Report Finds Region’s PUCs Not Ready to Transform Power Grid
March 7, 2023
PROVIDENCE — A report released March 7 by a team from Brown University’s Climate and Development Lab (CDL), Synapse Energy Economics, and Climable found New England’s public utilities commissions may not be ready to handle their evolving role as reliance on electricity grows.
Power Play: Actions for New England’s Equitable Energy Transition, which details findings from a dozen workshops CDL held in each New England state, focuses on the work required to address the climate crisis through decarbonization and electrification. A necessary part of ending fossil fuel use will require a growing reliance on electricity and the power grid, according to the report.
“This means we will increasingly be dependent on an electric grid, and as this reliance on electricity grows, the role of the PUC will also become even more critical,” according to the report’s authors. “Their decisions will impact more people in bigger ways. However, PUCs may not ready for their
The report features a quote from Graham Richard, former CEO of the Advanced Energy Economy Institute: “For making our energy system more secure, clean, and affordable, state public utility commissions are the most important institutions most people don’t know anything about.”
Current PUC processes, policies, and practices don’t allow for equitable participation by all stakeholders, according to the report. One barrier to more meaningful participation is language accessibility, as materials and meetings are not translated or interpreted.
Another barrier is the availability of easy-to-understand materials. Many PUC communications only appear in newspapers. To reach a wider audience, PUCs should create plain language summaries of notices and continue to share them in print, and also across social media, other websites, mailers, and listservs.
“Participation can also improve by proactively inviting stakeholders to the table and then by the PUC demonstrating they take stakeholder input seriously and hold it in the same regard as input from the utility, according to the report. “This may require using a neutral third party to do outreach and check that the PUC has factored in stakeholder feedback.”
From March through November of last year, the CDL team met with stakeholders from all six New England states, including PUC commissioners, state representatives, utility employees, advocates and activists, and community-based organizations. The team hosted in-person and virtual workshops and held one-on-one follow-ups.
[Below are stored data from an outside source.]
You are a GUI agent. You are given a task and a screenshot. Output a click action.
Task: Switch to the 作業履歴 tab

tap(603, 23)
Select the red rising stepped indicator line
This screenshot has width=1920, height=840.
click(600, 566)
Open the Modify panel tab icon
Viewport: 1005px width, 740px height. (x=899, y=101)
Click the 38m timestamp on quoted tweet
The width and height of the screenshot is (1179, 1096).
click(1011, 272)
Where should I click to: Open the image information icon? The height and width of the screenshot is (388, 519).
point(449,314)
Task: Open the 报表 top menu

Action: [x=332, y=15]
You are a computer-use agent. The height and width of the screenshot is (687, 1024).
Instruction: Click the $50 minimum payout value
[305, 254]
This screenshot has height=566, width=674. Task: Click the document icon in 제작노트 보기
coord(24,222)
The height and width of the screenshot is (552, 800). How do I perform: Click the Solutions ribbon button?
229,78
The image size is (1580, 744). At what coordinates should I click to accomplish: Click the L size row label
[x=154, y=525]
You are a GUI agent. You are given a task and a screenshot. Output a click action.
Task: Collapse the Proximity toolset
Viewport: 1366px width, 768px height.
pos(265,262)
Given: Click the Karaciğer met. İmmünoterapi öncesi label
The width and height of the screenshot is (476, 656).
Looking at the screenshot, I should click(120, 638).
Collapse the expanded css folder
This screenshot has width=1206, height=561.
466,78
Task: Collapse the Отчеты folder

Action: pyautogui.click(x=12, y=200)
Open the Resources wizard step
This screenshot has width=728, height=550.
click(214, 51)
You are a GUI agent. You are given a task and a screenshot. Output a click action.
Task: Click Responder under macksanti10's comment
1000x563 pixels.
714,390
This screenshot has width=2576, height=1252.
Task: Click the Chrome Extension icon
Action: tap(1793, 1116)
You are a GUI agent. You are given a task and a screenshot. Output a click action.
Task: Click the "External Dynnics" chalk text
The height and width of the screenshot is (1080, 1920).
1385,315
This process allowed the team to gather many ideas from a variety of experiences and perspectives, according to Timmons Roberts, a professor of sociology and environmental studies at Brown University and the CDL’s director. He noted many of the people his team spoke with said they want more input in PUC decision-making and that participating in the PUC process is time-consuming, costly, intimidating, overwhelming, and hard to understand.
The report noted state legislatures determine who has the power to take action on climate issues. It noted greenhouse gas reduction (GHG) goals aren’t enough to address regulation of the electric, heating, and transportation sectors; meeting goals requires accountability measures. (Rhode Island’s 2021 Act on Climate law sets mandatory and enforceable reduction targets for GHG emissions, with implementation through legislation and community initiatives.)
Most New England states have a “Renewable Portfolio Standard” (RPS) that requires specific GHG reductions for the electric sector and specifies how to enforce them. The RPS model provides a framework that is being applied to the heating sector and a similar regulation should be created for the transportation sector, according to the report.
Among the report’s concerns and recommendations are:
States need to define environmental justice and include language around equity in all legislation. Legislation needs clear and consistent definitions, goals, and metrics and it must apply to all government agencies.
“Not focusing on equity has led to historical underfunding of low income and environmental justice communities,” according to the report. “It has also led to lower participation rates in things like energy efficiency programs and installation of heat pumps. To flip this narrative, incentives need to be fully redesigned to make participation easier to navigate and financially feasible.”
There is a major shortage of green energy workers, from installers to engineers. Language-accessible training, career buyouts, and paying prevailing wages should be specified in legislation. A commitment to youth workforce development by funding green trade schools and apprenticeships and partnering with community groups to publicize these opportunities will grow the pipeline.
Climate misinformation, when bad actors create a false narrative around what is truly “green,” “smart,” and “clean” or downplay the negative effects of fossil fuels, is a significant problem.
“The goal of these misinformation campaigns is to manipulate public perception and create doubt and confusion, which can lead to inaction on climate issues,” according to the report. “Currently, no legislation around climate misinformation exists in the U.S., so the lobbying groups, political action committees, and organizations that circulate false information are unchecked.”